The Limited Times

Now you can see non-English news...

Why can't tyrants stand satire?

2022-01-06T03:07:56.250Z


Mediocre politicians are unable to understand the importance of humor as detente in the face of the outrages of power


The president of Brazil, Jair Bolsonaro, raises a finger in approval, surrounded by the doctors who treated his last hospitalization.Twitter / jairbolsonaro (via REUTERS)

Dictators, tyrants and all despots are rich in pathologies, but they cannot stand satire or humor.

Their brains are unable to understand these stress-relieving mechanisms.

They believe they were born only to give orders and command.

They feel untouchable gods.

Brazil has just witnessed this inability of politicians. After knowing the news about the umpteenth hospitalization of President Jair Bolsonaro, his fanatical followers appeared along with the evangelicals asking for his health. At the same time, the photos were broadcast from the president's hospital making gestures of victory. An image that recalls when three years ago he had been stabbed by an unbalanced man and God had saved him. This time, he has given him a little push at the moment when he was sinking in the electoral polls ahead of the day next October, in which he seeks his re-election.

With his last hospitalization, it was not long before satirical and humorous cartoons appeared on social networks. Not 24 hours had passed and the patient's family had already challenged the Supreme Court to condemn those images. Democracy and freedom of expression are the demons most feared by despots of all ideologies. Perhaps for this reason, as a journalist who already had to deal with censorship in the times of Franco, I have always maintained a certain sympathy for the former Brazilian president, Dilma Rousseff, who in her first speech and in the moments when her own party, the PT, flirted with restrictive measures to freedom of expression, she, who had been imprisoned and tortured during the military dictatorship, pronounced the famous phrase: "I prefer the noise of the newspapers to the silence of dictatorships."

And it is true that the most intelligent politicians are those who are capable of supporting, even with a sense of humor, those invested with satire. When I was a correspondent for this newspaper in Italy, I met important politicians such as Giulio Andreotti, who had been President of the Government five times and one of the most powerful figures in the world of politics. Here in Brazil I met the immortal former president José Sarney. Both came to collect the satires that were published against them and never acted against their authors with legal requests.

They are usually mediocre and insecure politicians or despots, who proclaim themselves gods, who are unable to understand the importance of humor as detente against the outrages of power. I have studied the History of Religions and I know the importance that the sacred, since the beginning of time, has had in the world for better or for worse. For this reason, in disputes about whether satire and humor are also possible about the gods and their doctrines, I have always defended that humor cannot have barriers, not even in the world of divinity. Nothing is more sacred than the human being and nature, at the same time nothing more liberating and protecting human essences than irony or satire that purifies false modesty in the face of what we consider untouchable.

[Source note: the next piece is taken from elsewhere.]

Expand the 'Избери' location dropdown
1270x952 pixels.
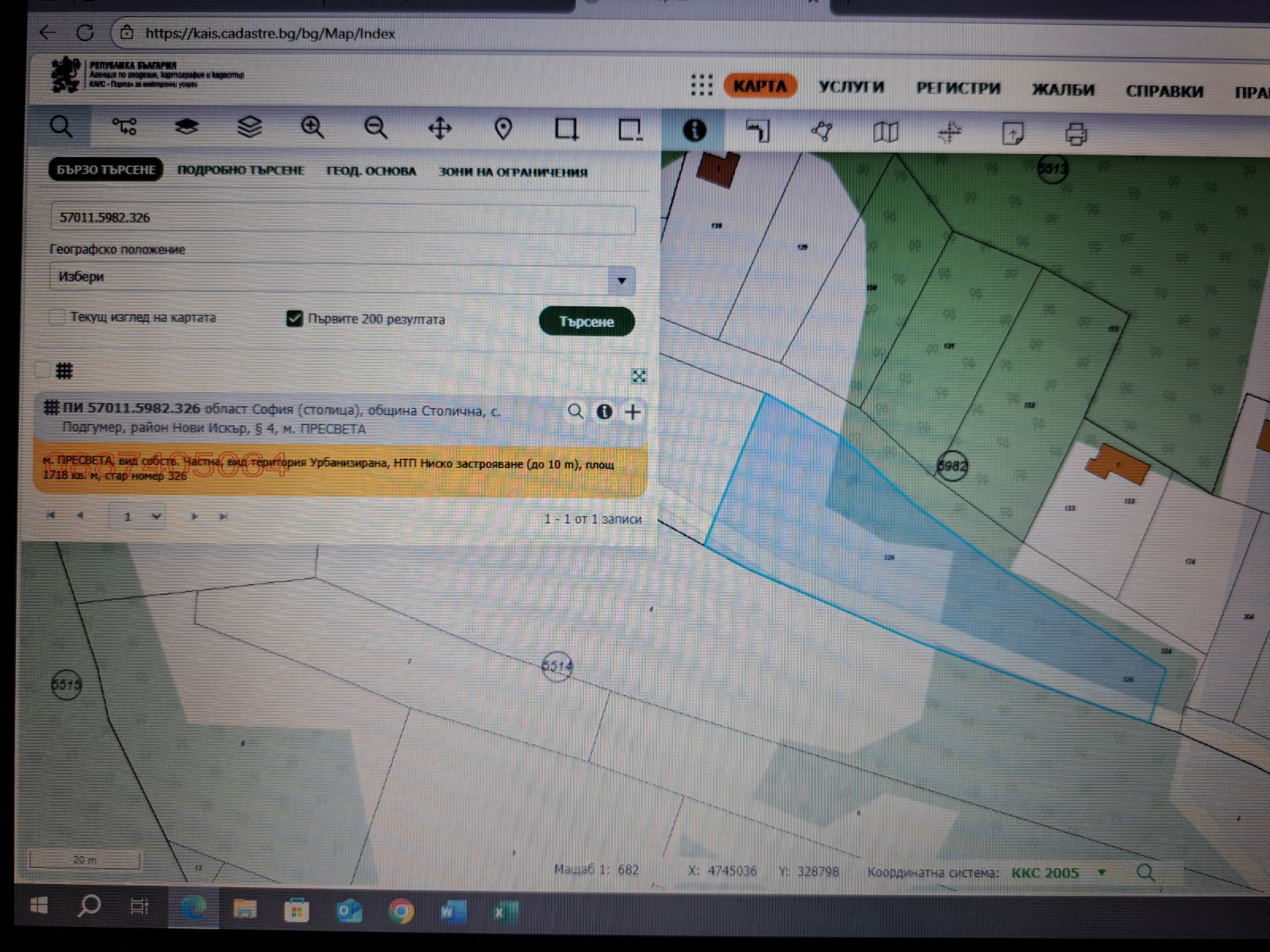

Everything is relative in History, even the gods and religions, much more politics and therefore there are no untouchables before satire and especially when it is intelligent and deep, which reaches the root of things as they usually are. the cartoonists of the mainstream media. Each of his creations are a punch to the stomach of the satisfied and a stress-relieving valve of bondage.

Some have objected to me that in the Christian gospels the prophet Jesus never used satire. It is not true. What happens is that in him, humor took on a deep and even philosophical dimension. Just one example: one day he met a group of Greeks who wanted to meet him. Jesus listened to them and knowing that in Greece at that time the greatest value was bodily beauty, as can be seen in his wonderful sculptures, he reminded them of a parable impregnated with fine and forceful satire. He told them that in nature it is born if before the seed "does not rot in the ground" and if it is not treated with manure. Apparently the Greek visitors left without responding or perhaps without understanding the depth of the prophet's irony.

Subscribe here to the EL PAÍS América

newsletter

and receive all the informational keys of the current situation in the region

Sign in to continue reading

Just by having an account you can read this article, it's free

Sign upLogin

Thanks for reading EL PAÍS

Source: elparis

All news articles on 2022-01-06

You may like

Trends 24h

Latest

© Communities 2019 - Privacy

The information on this site is from external sources that are not under our control.
The inclusion of any links does not necessarily imply a recommendation or endorse the views expressed within them.